Saved entries
====================

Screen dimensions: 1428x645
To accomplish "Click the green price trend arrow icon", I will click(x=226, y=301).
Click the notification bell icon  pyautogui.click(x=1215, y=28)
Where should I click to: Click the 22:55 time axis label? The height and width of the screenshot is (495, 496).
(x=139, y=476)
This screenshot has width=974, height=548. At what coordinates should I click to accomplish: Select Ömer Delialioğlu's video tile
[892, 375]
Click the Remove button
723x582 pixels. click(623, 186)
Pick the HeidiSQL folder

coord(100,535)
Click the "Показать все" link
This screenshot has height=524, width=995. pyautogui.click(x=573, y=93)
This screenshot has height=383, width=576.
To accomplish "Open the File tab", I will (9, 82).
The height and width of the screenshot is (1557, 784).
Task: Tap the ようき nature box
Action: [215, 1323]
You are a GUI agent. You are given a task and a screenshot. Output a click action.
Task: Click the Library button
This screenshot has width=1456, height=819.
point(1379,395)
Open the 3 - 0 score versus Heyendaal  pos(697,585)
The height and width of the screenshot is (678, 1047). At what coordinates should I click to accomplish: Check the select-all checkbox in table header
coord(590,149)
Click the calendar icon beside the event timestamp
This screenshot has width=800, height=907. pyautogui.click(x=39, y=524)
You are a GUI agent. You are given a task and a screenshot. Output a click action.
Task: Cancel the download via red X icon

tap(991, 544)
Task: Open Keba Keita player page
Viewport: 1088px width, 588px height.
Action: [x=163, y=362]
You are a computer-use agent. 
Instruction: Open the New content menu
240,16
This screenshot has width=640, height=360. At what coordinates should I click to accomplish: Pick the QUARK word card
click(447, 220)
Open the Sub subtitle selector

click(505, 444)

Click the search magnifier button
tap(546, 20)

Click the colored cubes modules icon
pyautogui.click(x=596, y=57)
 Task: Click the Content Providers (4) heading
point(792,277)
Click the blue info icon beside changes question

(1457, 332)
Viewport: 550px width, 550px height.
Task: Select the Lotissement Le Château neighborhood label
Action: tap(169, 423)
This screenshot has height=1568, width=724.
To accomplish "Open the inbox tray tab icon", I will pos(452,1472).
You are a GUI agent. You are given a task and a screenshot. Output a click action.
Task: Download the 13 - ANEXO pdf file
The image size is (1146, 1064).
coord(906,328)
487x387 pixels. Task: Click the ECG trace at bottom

====================

* _Work item_: All the entries above need to be repeated word for word.

* _Expected answer_:
Screen dimensions: 1428x645
To accomplish "Click the green price trend arrow icon", I will click(x=226, y=301).
Click the notification bell icon  pyautogui.click(x=1215, y=28)
Where should I click to: Click the 22:55 time axis label? The height and width of the screenshot is (495, 496).
(x=139, y=476)
This screenshot has width=974, height=548. At what coordinates should I click to accomplish: Select Ömer Delialioğlu's video tile
[892, 375]
Click the Remove button
723x582 pixels. click(623, 186)
Pick the HeidiSQL folder

coord(100,535)
Click the "Показать все" link
This screenshot has height=524, width=995. pyautogui.click(x=573, y=93)
This screenshot has height=383, width=576.
To accomplish "Open the File tab", I will (9, 82).
The height and width of the screenshot is (1557, 784).
Task: Tap the ようき nature box
Action: [215, 1323]
You are a GUI agent. You are given a task and a screenshot. Output a click action.
Task: Click the Library button
This screenshot has width=1456, height=819.
point(1379,395)
Open the 3 - 0 score versus Heyendaal  pos(697,585)
The height and width of the screenshot is (678, 1047). At what coordinates should I click to accomplish: Check the select-all checkbox in table header
coord(590,149)
Click the calendar icon beside the event timestamp
This screenshot has width=800, height=907. pyautogui.click(x=39, y=524)
You are a GUI agent. You are given a task and a screenshot. Output a click action.
Task: Cancel the download via red X icon

tap(991, 544)
Task: Open Keba Keita player page
Viewport: 1088px width, 588px height.
Action: [x=163, y=362]
You are a computer-use agent. 
Instruction: Open the New content menu
240,16
This screenshot has width=640, height=360. At what coordinates should I click to accomplish: Pick the QUARK word card
click(447, 220)
Open the Sub subtitle selector

click(505, 444)

Click the search magnifier button
tap(546, 20)

Click the colored cubes modules icon
pyautogui.click(x=596, y=57)
 Task: Click the Content Providers (4) heading
point(792,277)
Click the blue info icon beside changes question

(1457, 332)
Viewport: 550px width, 550px height.
Task: Select the Lotissement Le Château neighborhood label
Action: tap(169, 423)
This screenshot has height=1568, width=724.
To accomplish "Open the inbox tray tab icon", I will pos(452,1472).
You are a GUI agent. You are given a task and a screenshot. Output a click action.
Task: Download the 13 - ANEXO pdf file
The image size is (1146, 1064).
coord(906,328)
487x387 pixels. Task: Click the ECG trace at bottom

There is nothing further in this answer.